2.2. Operative techniques: upper partial sternotomy
Incision for upper partial sternotomy was 8 to 10 cm long (Fig. 1). It began half way between the sternal notch and the angle of Loui, and ended above the fourth intercostal space. The upper partial sternotomy was performed from sternal notch toward the fourth intercostal space. It was then extended to the right fourth intercostal space by oscillating saw, forming a reverse L-shape sternotomy.3 Care was taken not to injure the right internal thoracic artery. Cardiopulmonary bypass was established by cannulation of the ascending aorta and right atrium. Femoral artery cannulation was done for some patients with calcified ascending aorta. Cardioplegia solution was administered routinely by both antegrade and retrograde methods in every patient. Left ventricular venting was done by using a small flexible vent in the left atrium.

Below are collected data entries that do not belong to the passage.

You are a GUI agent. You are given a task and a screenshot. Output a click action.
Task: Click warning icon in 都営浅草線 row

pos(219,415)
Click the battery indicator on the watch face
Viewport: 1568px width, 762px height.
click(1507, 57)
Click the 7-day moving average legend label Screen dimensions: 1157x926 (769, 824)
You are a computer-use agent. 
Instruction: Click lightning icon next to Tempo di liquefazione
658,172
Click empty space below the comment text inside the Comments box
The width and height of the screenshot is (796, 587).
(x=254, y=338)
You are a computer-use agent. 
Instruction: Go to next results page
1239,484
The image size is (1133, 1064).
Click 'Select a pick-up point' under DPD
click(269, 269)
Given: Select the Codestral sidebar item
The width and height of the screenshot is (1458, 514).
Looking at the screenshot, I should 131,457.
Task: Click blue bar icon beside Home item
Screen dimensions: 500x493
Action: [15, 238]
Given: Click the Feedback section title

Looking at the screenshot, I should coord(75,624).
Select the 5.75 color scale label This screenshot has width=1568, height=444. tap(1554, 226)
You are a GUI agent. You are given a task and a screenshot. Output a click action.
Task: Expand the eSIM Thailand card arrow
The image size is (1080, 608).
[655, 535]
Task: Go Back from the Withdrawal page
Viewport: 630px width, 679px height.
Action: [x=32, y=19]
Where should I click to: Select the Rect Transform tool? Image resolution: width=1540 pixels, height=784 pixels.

2.3. Operative techniques: lower partial sternotomy
Incision for lower partial sternotomy was 8 to 10 cm long. It began 1 to 2 cm below the angle of Loui and ended above the xyphoid process. The sternotomy began from the xyphoid process, extending upwards to the second intercostal space. It was then extended to the right or left second intercostal space by oscillating saw.3 Care was taken not to injure the internal thoracic artery. The ascending aorta was cannulated. Femoral artery cannulation was done for some patients if the exposure was not adequate for aortic cannulation. Venous cannulation was accomplished by direct superior and inferior vena cava through the partial sternotomy. The administration of cardioplegia solution and left ventricular venting was the same as above.
2.4. Other techniques
Conventional general anesthesia was used, the same as in conventional full sternotomy patients. Standard procedures for various cardiac surgeries, including aortic valve replacement, mitral valve replacement, mitral valve repair, coronary artery bypass grafting, tricuspid valve repair, and Maze operation, were done, as in conventional full sternotomy patients. Intraoperative transesophageal echocardiography was used in all patients. Flooding the operative field with CO2 was used routinely in all patients. All procedures were completed without endoscopic or robotic assistance. All data are expressed as mean ± standard deviation or percentage, where appropriate.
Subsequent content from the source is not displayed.